PROMPT:
Every line below that holds the word "Prisoner" counts once; please tally them and give only the total.

ENTRIES PROVIDED:
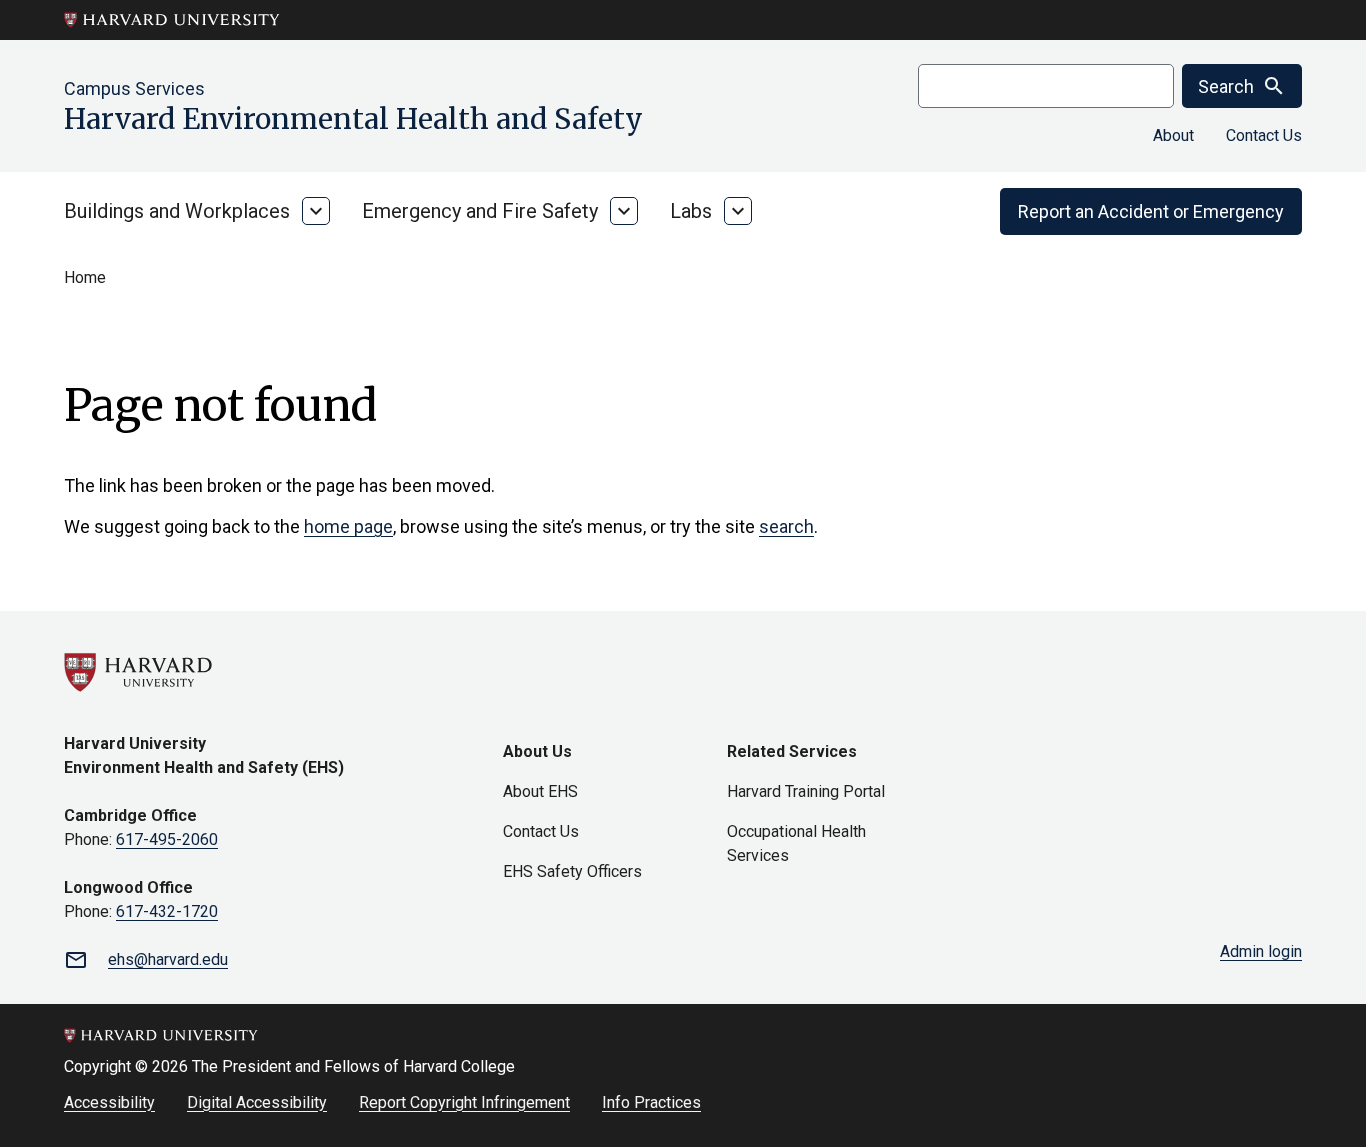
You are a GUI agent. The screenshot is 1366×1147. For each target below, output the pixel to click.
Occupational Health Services (796, 843)
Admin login (1261, 951)
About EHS (540, 791)
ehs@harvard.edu (168, 959)
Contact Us (1264, 135)
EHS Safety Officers (572, 871)
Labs (691, 211)
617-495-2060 (167, 839)
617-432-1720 (167, 911)
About (1173, 135)
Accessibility (109, 1102)
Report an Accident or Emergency (1151, 211)
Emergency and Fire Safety (480, 211)
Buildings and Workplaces (177, 211)
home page (348, 526)
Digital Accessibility (257, 1102)
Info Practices (651, 1102)
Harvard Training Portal (806, 791)
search (786, 526)
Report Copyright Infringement (464, 1102)
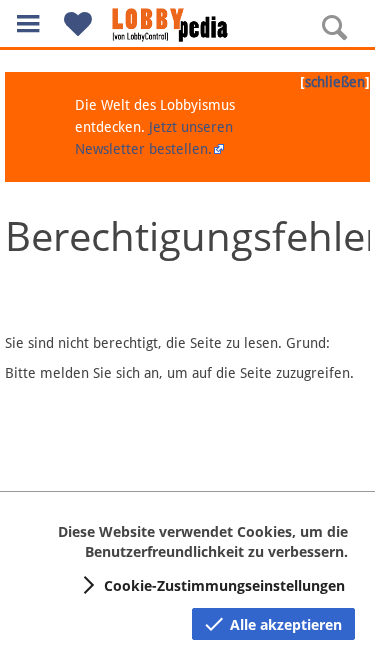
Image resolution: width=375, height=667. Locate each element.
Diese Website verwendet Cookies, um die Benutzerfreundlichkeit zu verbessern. (203, 541)
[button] (28, 23)
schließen (335, 82)
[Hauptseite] (188, 25)
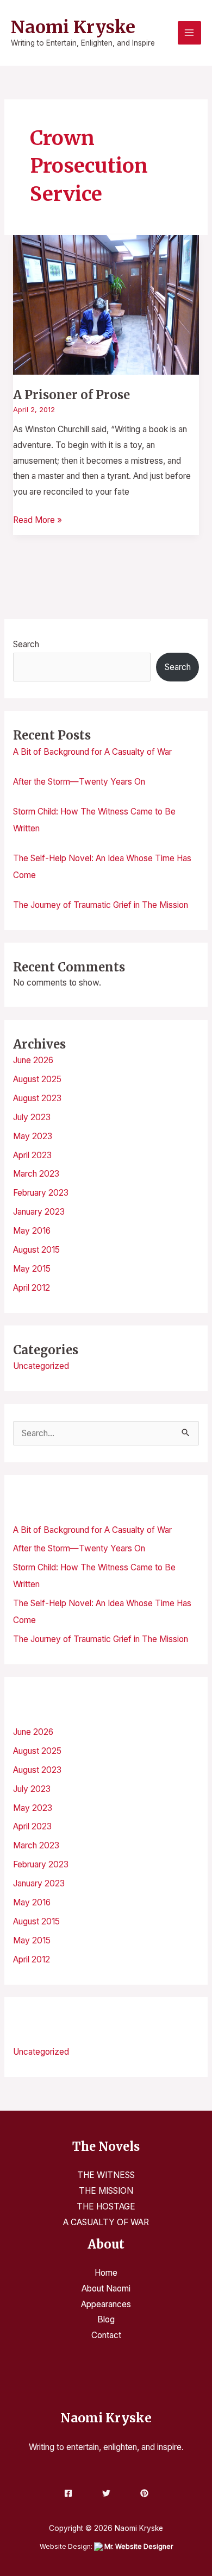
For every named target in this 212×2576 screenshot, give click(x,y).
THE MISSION (106, 2191)
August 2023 (37, 1098)
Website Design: (106, 2546)
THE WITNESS (106, 2175)
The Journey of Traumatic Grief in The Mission (100, 905)
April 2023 (32, 1155)
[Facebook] (68, 2493)
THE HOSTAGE (106, 2206)
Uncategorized (41, 1366)
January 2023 (39, 1212)
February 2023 (40, 1193)
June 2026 (33, 1060)
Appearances (106, 2304)
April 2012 (31, 1288)
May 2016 (32, 1231)
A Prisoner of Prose (71, 394)
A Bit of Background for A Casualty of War (92, 752)
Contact (106, 2335)
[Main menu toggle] (189, 33)
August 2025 (37, 1079)
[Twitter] (106, 2493)
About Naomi (106, 2288)
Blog (106, 2319)
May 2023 (32, 1136)
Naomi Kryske (73, 27)
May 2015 (32, 1269)
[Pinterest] (144, 2493)
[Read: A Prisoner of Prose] (106, 304)
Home (106, 2273)
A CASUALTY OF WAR (106, 2222)
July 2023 (32, 1117)
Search (26, 644)
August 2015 (36, 1250)
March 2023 (36, 1174)
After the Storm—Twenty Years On (79, 781)
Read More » (37, 519)
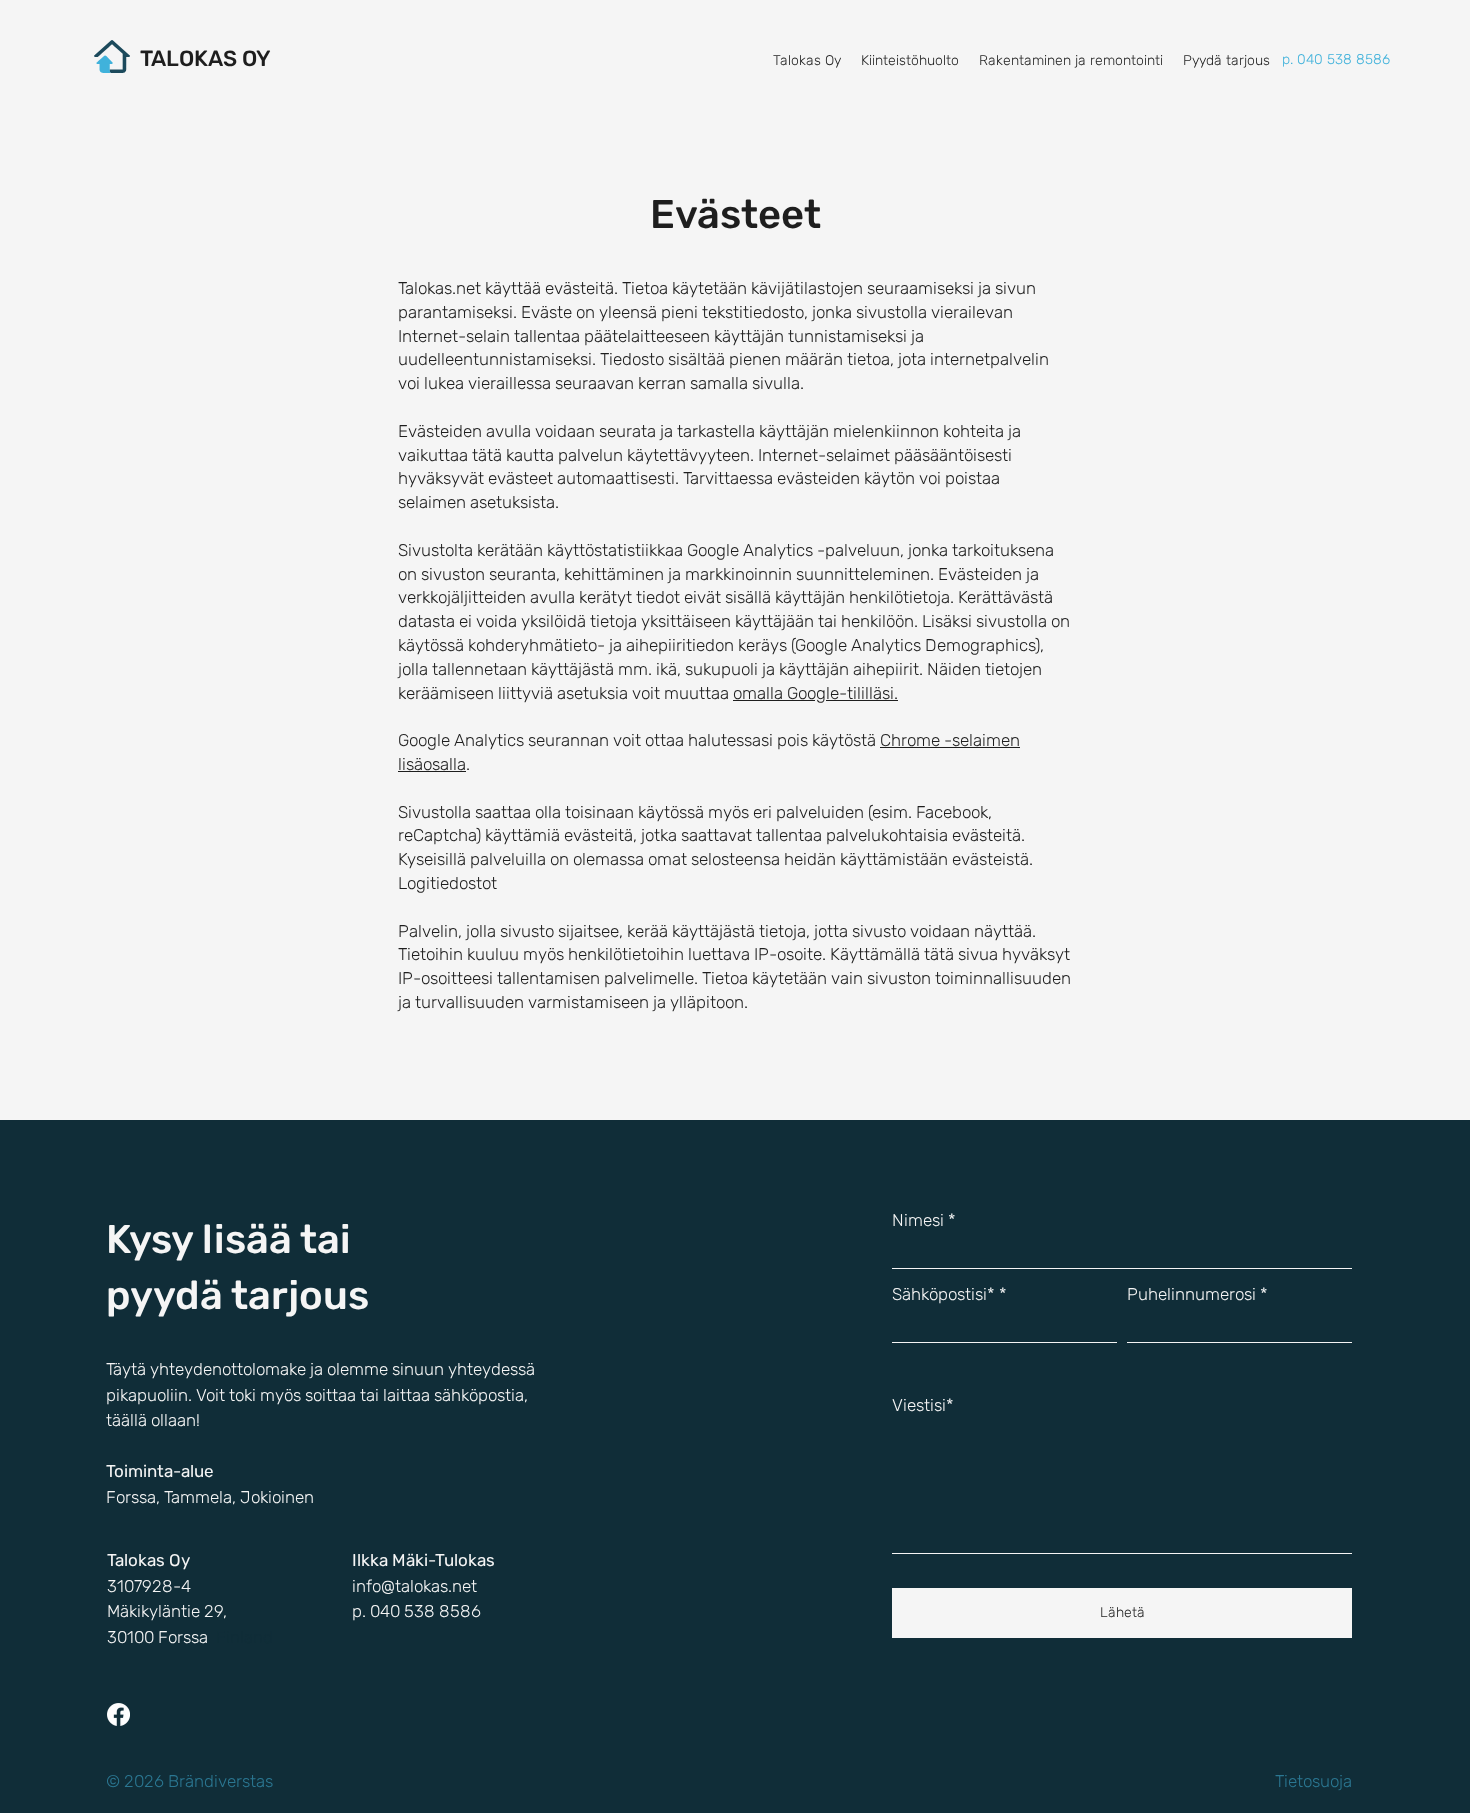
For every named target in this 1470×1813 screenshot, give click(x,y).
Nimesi (918, 1220)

ANSWER SPACE:
2